Propizio è avere un punto di vista – il metodo di Emmanuel Carrère
L’ultimo lavoro di Emmanuel Carrère pubblicato da Adelphi, “Propizio è avere ove recarsi“, raccoglie buona parte della produzione giornalistica e non solo dello scrittore francese. In effetti si tratta di una raccolta di scritti di vario genere: troviamo infatti articoli giornalistici di ambito giudiziario o letterario, reportage sociopolitici, prefazioni a libri in uscita e scritti metaletterari.
Carrère è uno scrittore molto apprezzato, famoso per i suoi romanzi non-fiction, come lui stesso più volte sottolinea nelle pagine di questa nuova raccolta, ovvero romanzi – documentari, i cui protagonisti non sono frutto della sua fantasia, ma persone in carne ed ossa che lo scrittore ha incontrato, studiato e trasposto nei suoi libri,
dandone ovviamente una sua versione personale.
La peculiarità dei suoi romanzi è la forte presenza autobiografica: quando leggiamo un libro di Carrère, conosciamo non soltanto la storia dei protagonisti, ma anche la sua. Questa caratteristica si ritrova fortemente anche in tutti gli articoli della nuova raccolta: egli non si limita semplicemente a raccontare, ma ci dice anche il modo in cui lui stesso ha giudicato i fatti e le persone che li hanno compiuti, la sua opinione su di loro; in realtà va anche oltre a questo: ci dice cosa stava facendo lui quando ha iniziato a lavorare a quello che poi è diventato un reportage o una prefazione a un libro, a che punto era della sua vita, come ha collegato quest’ultima ai fatti che andava descrivendo.
Tutto ciò non deve essere scambiato per egocentrismo, perché innanzi tutto si tratta di una scelta fatta in piena coscienza, come spiega in uno degli ultimi scritti della raccolta, La Somiglianza, una sua conferenza tenuta a Firenze in occasione del Festival degli Scrittori del 2014: l’occhio dell’autore è importante per far risaltare quello che si descrive, soprattutto quando si tratta non di personaggi e azioni di fantasia, ma di persone reali.

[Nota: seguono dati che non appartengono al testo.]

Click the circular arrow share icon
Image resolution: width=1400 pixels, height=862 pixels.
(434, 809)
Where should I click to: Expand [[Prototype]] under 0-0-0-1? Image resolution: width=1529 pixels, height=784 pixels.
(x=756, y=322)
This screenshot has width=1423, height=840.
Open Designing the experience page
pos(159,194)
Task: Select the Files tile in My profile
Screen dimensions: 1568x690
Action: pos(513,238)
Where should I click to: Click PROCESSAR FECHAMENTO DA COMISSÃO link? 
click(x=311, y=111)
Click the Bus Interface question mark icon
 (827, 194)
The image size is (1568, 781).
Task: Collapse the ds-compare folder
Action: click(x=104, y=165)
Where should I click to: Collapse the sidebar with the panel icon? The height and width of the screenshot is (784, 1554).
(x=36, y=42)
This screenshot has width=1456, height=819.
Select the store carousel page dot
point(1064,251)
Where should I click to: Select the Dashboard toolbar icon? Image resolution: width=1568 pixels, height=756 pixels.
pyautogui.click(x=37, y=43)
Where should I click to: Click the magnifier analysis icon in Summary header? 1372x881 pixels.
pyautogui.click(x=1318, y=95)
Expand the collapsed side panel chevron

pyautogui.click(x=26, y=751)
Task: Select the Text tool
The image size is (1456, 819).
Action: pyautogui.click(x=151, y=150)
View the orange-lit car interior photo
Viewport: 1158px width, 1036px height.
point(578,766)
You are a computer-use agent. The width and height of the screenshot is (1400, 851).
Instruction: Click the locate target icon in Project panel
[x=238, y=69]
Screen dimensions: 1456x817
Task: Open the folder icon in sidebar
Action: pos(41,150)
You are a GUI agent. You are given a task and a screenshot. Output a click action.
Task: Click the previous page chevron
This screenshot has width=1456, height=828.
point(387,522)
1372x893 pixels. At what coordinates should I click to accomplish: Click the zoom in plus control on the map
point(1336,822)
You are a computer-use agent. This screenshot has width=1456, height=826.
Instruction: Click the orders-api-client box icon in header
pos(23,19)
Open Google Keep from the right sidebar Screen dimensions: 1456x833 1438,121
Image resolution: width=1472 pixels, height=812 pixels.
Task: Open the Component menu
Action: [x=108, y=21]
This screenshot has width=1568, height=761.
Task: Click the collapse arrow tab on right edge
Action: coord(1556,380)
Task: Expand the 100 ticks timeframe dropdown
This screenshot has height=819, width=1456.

Il fatto è che, secondo Carrère, la creazione di non-fictions pone il problema del confine tra romanzo e articolo di giornale, con tutte le differenze che intercorrono tra i due generi: nel momento in cui la vita di un uomo viene fatta oggetto di un romanzo, questa diventa, sotto un certo aspetto, già una creazione letteraria, perché viene filtrata attraverso l’occhio e il giudizio dell’autore. Per cui, secondo Carrère, ridurre all’invisibilità quest’occhio esterno potrebbe appiattire la persona descritta; inoltre rischierebbe, paradossalmente, di rendere ancora più evidente le discrepanze tra quello che l’autore e narratore ci mostrano e quello che realmente è stato.
C’è un’altra ragione per la quale il metodo di Carrère è efficace: inserire se stesso nei suoi scritti, e in particolar modo in quelli della raccolta, rende gli argomenti trattati molto più vivaci e interessanti. Se infatti non è semplice capire come cambia la società russa, e come al contrario la politica del Paese segua leggi più o meno sempre uguali, anche se cambiano i protagonisti, quali sono le peculiarità della produzione letteraria di Balzac o cos’è e cosa succede al forum economico di Davos, lui, con la sua descrizione-narrazione in prima persona, rende queste informazioni più accessibili ai lettori.
E sarebbe ingiusto pensare che, mettendo se stesso nei suoi testi, Carrère possa influenzare il lettore ad allinearsi al suo pensiero: è vero che gli scritti giornalistici dovrebbero far trasparire l’idea dell’autore e influenzare in qualche maniera l’utente, tuttavia, come ha scritto Čechov, autore spesso citato da Carrère in questa raccolta, le grandi opere non mirano a risolvere i problemi dell’uomo, ma semplicemente a mostrarli mettendoli in scena. Questo è quello che fa anche Carrère, dando ogni volta la sua versione.